DATA EXTRACTS Block Start

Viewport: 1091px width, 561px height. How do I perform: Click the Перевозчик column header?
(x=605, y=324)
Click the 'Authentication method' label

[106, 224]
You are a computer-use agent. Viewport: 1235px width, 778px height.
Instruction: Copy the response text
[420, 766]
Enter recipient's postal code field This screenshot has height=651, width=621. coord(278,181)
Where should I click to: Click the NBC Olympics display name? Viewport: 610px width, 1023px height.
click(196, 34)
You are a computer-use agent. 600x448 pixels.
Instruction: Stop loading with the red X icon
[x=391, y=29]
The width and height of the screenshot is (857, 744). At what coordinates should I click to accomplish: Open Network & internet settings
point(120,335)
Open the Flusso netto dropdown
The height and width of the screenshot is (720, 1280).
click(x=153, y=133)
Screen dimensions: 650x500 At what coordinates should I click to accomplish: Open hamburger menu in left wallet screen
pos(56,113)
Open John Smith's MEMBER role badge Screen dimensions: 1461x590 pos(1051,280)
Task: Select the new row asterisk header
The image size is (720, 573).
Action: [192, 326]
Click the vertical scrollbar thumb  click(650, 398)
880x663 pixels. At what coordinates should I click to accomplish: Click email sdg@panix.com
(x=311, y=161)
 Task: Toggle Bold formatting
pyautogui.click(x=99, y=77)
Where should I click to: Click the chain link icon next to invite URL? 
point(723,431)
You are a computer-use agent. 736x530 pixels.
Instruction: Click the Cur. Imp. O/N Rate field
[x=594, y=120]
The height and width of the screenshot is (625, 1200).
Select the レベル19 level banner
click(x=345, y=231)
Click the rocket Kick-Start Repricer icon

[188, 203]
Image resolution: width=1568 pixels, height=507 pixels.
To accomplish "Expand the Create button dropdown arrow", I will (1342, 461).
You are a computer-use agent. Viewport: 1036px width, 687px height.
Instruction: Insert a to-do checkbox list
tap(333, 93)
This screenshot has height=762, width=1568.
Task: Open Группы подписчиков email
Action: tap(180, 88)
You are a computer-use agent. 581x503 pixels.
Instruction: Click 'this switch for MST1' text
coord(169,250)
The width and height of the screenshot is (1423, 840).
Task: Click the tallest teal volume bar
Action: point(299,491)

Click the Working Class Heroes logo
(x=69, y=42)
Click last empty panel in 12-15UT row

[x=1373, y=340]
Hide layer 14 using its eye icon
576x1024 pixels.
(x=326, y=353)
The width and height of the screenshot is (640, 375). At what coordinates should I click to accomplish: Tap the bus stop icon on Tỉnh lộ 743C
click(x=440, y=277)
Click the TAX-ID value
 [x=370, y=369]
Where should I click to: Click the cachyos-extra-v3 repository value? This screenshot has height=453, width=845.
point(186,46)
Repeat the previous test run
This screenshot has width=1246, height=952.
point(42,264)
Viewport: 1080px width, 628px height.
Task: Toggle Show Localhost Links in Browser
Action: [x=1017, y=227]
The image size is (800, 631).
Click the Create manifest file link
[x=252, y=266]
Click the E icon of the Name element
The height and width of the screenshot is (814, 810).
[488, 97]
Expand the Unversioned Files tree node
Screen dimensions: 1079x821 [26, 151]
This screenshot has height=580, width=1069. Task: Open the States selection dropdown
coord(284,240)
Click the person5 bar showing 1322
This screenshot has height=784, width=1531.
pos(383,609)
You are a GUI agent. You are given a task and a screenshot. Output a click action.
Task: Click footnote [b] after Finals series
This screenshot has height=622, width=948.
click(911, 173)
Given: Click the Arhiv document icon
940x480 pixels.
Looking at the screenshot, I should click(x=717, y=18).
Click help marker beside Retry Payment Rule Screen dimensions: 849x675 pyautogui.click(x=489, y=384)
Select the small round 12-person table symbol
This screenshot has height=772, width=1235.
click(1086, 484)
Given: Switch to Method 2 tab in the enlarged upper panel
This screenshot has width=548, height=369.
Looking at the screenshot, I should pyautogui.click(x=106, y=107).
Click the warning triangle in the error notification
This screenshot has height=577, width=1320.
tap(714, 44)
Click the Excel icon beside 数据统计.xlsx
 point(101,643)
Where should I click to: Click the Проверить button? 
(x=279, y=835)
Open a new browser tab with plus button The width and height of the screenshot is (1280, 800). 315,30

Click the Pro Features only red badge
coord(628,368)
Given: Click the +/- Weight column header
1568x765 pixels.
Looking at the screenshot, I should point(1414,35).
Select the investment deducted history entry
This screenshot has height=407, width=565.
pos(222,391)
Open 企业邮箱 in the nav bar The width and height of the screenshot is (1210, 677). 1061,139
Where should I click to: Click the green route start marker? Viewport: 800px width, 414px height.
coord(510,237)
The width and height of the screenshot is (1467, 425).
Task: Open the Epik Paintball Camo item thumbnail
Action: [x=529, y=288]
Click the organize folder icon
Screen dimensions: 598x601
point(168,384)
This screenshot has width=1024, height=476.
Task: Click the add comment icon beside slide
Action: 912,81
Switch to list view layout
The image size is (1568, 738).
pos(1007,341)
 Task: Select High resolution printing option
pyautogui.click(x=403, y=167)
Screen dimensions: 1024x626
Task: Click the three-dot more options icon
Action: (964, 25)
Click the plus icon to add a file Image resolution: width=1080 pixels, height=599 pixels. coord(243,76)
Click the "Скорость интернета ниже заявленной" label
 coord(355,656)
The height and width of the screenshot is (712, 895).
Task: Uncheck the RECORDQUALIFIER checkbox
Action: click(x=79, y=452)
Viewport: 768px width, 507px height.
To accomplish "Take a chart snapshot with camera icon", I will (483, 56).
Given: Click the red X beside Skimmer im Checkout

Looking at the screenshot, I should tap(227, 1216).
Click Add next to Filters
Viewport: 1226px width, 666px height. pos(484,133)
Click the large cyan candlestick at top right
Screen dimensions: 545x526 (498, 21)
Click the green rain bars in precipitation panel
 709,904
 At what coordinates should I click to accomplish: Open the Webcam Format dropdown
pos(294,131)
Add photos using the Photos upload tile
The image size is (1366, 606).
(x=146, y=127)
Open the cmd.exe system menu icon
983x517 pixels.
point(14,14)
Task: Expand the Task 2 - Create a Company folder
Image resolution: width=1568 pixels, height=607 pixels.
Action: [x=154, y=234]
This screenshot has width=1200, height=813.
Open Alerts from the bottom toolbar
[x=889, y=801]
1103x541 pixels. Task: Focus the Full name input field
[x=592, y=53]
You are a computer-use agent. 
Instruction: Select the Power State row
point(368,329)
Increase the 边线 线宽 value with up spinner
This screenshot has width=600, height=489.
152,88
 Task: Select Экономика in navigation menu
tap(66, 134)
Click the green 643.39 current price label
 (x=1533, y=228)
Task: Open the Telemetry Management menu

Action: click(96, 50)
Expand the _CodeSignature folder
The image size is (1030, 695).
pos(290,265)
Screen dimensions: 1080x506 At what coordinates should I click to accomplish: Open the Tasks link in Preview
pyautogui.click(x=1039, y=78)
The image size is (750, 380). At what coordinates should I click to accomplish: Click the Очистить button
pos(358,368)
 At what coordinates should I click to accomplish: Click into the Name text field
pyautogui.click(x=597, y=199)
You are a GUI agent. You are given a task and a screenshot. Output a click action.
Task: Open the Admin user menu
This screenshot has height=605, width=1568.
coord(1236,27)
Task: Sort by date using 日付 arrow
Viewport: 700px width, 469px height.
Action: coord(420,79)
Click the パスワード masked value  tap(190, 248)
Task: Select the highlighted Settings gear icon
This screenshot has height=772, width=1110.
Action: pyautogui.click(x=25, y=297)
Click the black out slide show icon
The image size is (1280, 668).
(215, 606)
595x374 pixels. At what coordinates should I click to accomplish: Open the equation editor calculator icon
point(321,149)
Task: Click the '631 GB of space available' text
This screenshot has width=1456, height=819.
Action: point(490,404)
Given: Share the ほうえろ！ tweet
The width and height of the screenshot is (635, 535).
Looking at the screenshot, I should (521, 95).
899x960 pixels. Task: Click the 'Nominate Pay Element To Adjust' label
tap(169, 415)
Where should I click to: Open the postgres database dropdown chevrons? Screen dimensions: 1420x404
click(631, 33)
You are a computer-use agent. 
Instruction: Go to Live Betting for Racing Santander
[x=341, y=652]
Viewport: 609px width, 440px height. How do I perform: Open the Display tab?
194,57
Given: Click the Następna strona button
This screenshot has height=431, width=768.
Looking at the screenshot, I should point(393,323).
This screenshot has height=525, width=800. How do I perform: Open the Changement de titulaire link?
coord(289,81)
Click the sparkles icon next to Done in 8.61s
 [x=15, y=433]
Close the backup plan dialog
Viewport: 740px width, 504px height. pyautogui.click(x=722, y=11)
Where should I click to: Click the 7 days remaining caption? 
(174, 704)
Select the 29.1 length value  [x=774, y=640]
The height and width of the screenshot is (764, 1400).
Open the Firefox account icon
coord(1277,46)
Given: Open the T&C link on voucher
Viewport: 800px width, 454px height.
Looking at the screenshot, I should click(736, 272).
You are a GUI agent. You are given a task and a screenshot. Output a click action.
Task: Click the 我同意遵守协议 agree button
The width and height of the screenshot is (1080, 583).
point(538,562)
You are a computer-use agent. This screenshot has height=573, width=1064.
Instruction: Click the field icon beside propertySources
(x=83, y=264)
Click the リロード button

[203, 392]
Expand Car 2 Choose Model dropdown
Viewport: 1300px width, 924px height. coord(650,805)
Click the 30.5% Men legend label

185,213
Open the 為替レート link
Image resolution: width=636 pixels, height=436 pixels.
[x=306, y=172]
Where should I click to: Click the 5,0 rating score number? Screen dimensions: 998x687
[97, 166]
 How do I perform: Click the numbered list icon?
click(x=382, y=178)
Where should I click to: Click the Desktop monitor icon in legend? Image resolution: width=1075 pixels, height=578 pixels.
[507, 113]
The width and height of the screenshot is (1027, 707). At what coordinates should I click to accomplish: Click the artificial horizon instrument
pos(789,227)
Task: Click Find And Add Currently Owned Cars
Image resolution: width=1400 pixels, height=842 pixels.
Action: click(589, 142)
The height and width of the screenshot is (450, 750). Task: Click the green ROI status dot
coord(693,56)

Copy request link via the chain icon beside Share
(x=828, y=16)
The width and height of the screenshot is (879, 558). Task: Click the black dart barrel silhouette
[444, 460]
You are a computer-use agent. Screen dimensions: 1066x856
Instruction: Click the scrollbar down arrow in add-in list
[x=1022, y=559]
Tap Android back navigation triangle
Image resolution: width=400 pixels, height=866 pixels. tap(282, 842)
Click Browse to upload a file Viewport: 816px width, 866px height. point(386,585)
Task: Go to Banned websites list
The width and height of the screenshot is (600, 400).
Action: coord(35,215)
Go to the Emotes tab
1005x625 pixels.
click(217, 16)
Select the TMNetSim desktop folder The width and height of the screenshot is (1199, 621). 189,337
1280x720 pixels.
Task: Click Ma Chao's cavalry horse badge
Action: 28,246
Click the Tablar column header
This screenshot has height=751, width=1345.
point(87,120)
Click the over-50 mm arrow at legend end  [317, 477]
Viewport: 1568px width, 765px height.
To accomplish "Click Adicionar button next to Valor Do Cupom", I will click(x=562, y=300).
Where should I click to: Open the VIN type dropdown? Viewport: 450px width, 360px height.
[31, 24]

DATA EXTRACTS Block End

ACTIVITY »
Copy every line of the records above, starting with the first, up to and including the line containing "The height and width of the screenshot is (625, 1200).".

ANSWER TO THIS TASK »
Viewport: 1091px width, 561px height. How do I perform: Click the Перевозчик column header?
(x=605, y=324)
Click the 'Authentication method' label

[106, 224]
You are a computer-use agent. Viewport: 1235px width, 778px height.
Instruction: Copy the response text
[420, 766]
Enter recipient's postal code field This screenshot has height=651, width=621. coord(278,181)
Where should I click to: Click the NBC Olympics display name? Viewport: 610px width, 1023px height.
click(196, 34)
You are a computer-use agent. 600x448 pixels.
Instruction: Stop loading with the red X icon
[x=391, y=29]
The width and height of the screenshot is (857, 744). At what coordinates should I click to accomplish: Open Network & internet settings
point(120,335)
Open the Flusso netto dropdown
The height and width of the screenshot is (720, 1280).
click(x=153, y=133)
Screen dimensions: 650x500 At what coordinates should I click to accomplish: Open hamburger menu in left wallet screen
pos(56,113)
Open John Smith's MEMBER role badge Screen dimensions: 1461x590 pos(1051,280)
Task: Select the new row asterisk header
The image size is (720, 573).
Action: [192, 326]
Click the vertical scrollbar thumb  click(650, 398)
880x663 pixels. At what coordinates should I click to accomplish: Click email sdg@panix.com
(x=311, y=161)
 Task: Toggle Bold formatting
pyautogui.click(x=99, y=77)
Where should I click to: Click the chain link icon next to invite URL? 
point(723,431)
You are a computer-use agent. 736x530 pixels.
Instruction: Click the Cur. Imp. O/N Rate field
[x=594, y=120]
The height and width of the screenshot is (625, 1200).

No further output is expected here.